# [Stored records]
<<<<

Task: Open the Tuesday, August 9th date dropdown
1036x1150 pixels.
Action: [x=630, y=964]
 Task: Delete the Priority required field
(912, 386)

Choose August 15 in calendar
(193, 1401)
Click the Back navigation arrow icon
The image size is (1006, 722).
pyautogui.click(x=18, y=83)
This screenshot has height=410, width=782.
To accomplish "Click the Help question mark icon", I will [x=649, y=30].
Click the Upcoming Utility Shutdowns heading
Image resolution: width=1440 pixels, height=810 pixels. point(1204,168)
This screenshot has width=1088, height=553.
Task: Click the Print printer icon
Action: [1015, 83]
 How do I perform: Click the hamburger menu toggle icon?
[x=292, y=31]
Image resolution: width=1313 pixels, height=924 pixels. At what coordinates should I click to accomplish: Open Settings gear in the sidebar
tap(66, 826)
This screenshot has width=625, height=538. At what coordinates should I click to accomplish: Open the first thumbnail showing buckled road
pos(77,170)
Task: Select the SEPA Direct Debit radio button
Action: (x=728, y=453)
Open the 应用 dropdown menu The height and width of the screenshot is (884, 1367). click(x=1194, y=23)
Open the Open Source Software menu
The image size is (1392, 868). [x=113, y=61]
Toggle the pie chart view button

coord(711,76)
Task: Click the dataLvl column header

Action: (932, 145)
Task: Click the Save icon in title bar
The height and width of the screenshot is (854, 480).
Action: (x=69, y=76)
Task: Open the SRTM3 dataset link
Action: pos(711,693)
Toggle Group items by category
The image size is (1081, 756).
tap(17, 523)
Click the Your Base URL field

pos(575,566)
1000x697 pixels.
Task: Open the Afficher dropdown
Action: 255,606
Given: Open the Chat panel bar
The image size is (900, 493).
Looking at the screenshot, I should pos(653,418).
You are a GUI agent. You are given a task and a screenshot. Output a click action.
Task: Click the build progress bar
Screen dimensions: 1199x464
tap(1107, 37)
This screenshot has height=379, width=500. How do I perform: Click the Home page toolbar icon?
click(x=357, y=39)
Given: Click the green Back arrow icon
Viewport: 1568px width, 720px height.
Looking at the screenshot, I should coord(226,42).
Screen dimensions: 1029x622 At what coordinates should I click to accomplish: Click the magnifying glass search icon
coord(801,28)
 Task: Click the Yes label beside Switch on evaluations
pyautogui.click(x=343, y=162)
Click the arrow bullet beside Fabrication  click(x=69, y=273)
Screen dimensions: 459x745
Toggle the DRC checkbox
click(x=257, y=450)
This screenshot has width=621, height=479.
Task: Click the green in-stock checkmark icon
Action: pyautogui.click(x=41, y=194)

>>>>

# [Problem to work on]
Could you reproduce every record above exactly as it appears?

# [Response below]
Task: Open the Tuesday, August 9th date dropdown
1036x1150 pixels.
Action: [x=630, y=964]
 Task: Delete the Priority required field
(912, 386)

Choose August 15 in calendar
(193, 1401)
Click the Back navigation arrow icon
The image size is (1006, 722).
pyautogui.click(x=18, y=83)
This screenshot has height=410, width=782.
To accomplish "Click the Help question mark icon", I will [x=649, y=30].
Click the Upcoming Utility Shutdowns heading
Image resolution: width=1440 pixels, height=810 pixels. point(1204,168)
This screenshot has width=1088, height=553.
Task: Click the Print printer icon
Action: [1015, 83]
 How do I perform: Click the hamburger menu toggle icon?
[x=292, y=31]
Image resolution: width=1313 pixels, height=924 pixels. At what coordinates should I click to accomplish: Open Settings gear in the sidebar
tap(66, 826)
This screenshot has width=625, height=538. At what coordinates should I click to accomplish: Open the first thumbnail showing buckled road
pos(77,170)
Task: Select the SEPA Direct Debit radio button
Action: (x=728, y=453)
Open the 应用 dropdown menu The height and width of the screenshot is (884, 1367). click(x=1194, y=23)
Open the Open Source Software menu
The image size is (1392, 868). [x=113, y=61]
Toggle the pie chart view button

coord(711,76)
Task: Click the dataLvl column header

Action: (932, 145)
Task: Click the Save icon in title bar
The height and width of the screenshot is (854, 480).
Action: (x=69, y=76)
Task: Open the SRTM3 dataset link
Action: pos(711,693)
Toggle Group items by category
The image size is (1081, 756).
tap(17, 523)
Click the Your Base URL field

pos(575,566)
1000x697 pixels.
Task: Open the Afficher dropdown
Action: 255,606
Given: Open the Chat panel bar
The image size is (900, 493).
Looking at the screenshot, I should pos(653,418).
You are a GUI agent. You are given a task and a screenshot. Output a click action.
Task: Click the build progress bar
Screen dimensions: 1199x464
tap(1107, 37)
This screenshot has height=379, width=500. How do I perform: Click the Home page toolbar icon?
click(x=357, y=39)
Given: Click the green Back arrow icon
Viewport: 1568px width, 720px height.
Looking at the screenshot, I should coord(226,42).
Screen dimensions: 1029x622 At what coordinates should I click to accomplish: Click the magnifying glass search icon
coord(801,28)
 Task: Click the Yes label beside Switch on evaluations
pyautogui.click(x=343, y=162)
Click the arrow bullet beside Fabrication  click(x=69, y=273)
Screen dimensions: 459x745
Toggle the DRC checkbox
click(x=257, y=450)
This screenshot has width=621, height=479.
Task: Click the green in-stock checkmark icon
Action: pyautogui.click(x=41, y=194)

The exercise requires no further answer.